An outdoor promenade production of Shakespeare's comedy.

As midsummer brings a scorching heatwave, spending an evening outside watching a play in London can make you feel a little like you’re on holiday. The grounds of the Actor’s Church in Covent Garden are one of the loveliest settings for outdoor shows, and even if Iris Theatre’s annual summer productions don’t quite transport you to some exotic overseas destination, the bursting rose bushes and Inigo Jones’s impressive building will.

This year’s ‘Twelfth Night’ is performed in promenade and we’re trundled in and out of four main spaces in the well-tended gardens to watch parts of the play. Where in previous Iris productions – such as last year’s ‘Alice Through the Looking Glass’ – the promenade aspect was conducive to the show’s narrative, here it feels a little forced; the journeys are made purely because sitting in different parts of the space is nice.

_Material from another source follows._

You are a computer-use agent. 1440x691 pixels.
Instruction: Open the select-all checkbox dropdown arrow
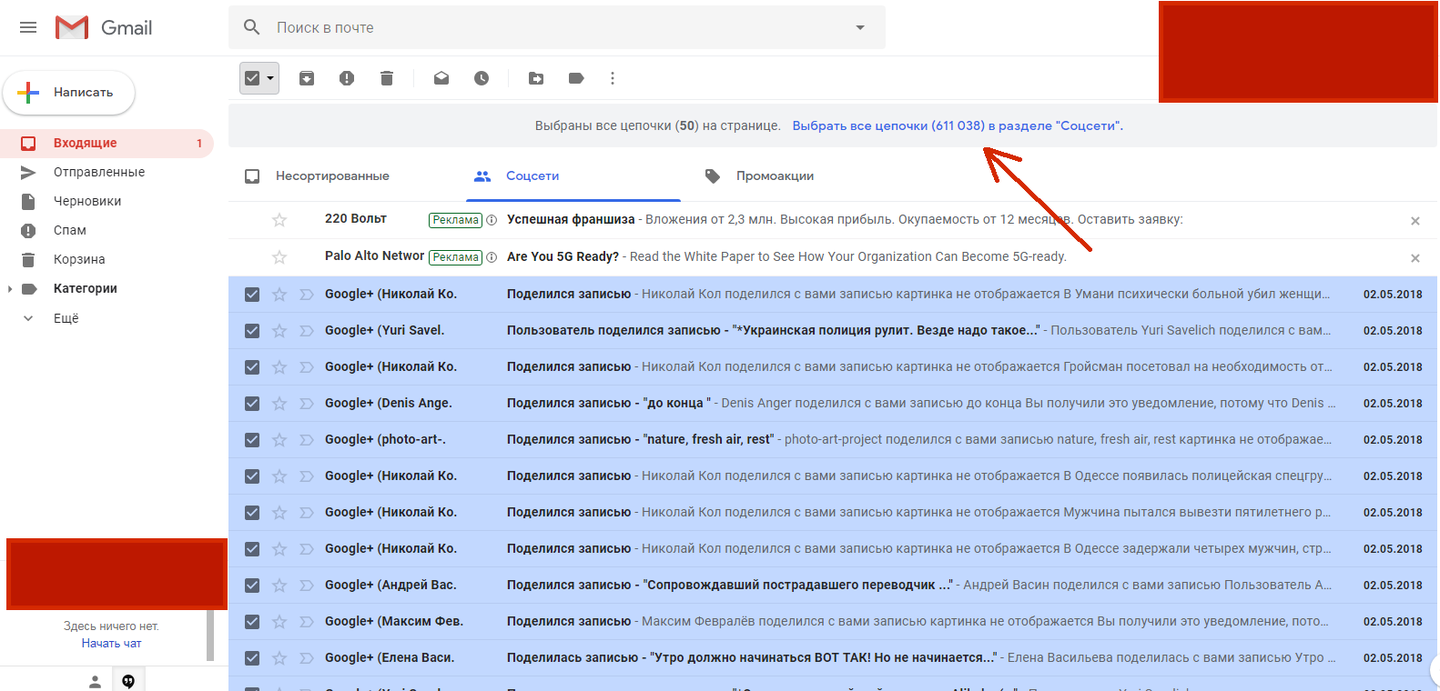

The sets are basic if atmospheric: ripped sails, fishing nets and washed up bits of boat are hung from trees to remind us of the shipwreck which was the catalyst for the play’s ridiculous mix-ups.

Olivia Onyehara’s Olivia – the lady who is wooed by count Orsino, but actually loves Viola, who is pretending to be Orsino’s man-servant Cesario (and is herself in love with Orsino - keep up!) – has a nice, sly, wry smile and plays for some subtle laughs.  But as usual with ‘Twelfth Night’, it’s the scenes between the terrible drunkards – a roaring Robert Maskell as Sir Toby Belch and Henry Wyrley-Birch as a spineless Aguecheek – that are the most fun. Here they wander through the audience as they hatch plans and giggle. Tony Bell‘s transformation of Malvolio from serious prat into grinning yellow tight-wearing prat is also pretty darn funny.

Still, ‘Twelfth Night’ is perhaps Shakespeare’s greatest comedy and though there are laughs to be had here, they never quite fulfil their potential. Rushing through the early scenes don’t help, and we lose sight of the characters a little amid all the interruptions to move about. But really, when you’re surrounded by blue sky, warm breeze, beautiful flowers and the Bard’s lines floating at you through the night air, those are things you’re likely to forgive.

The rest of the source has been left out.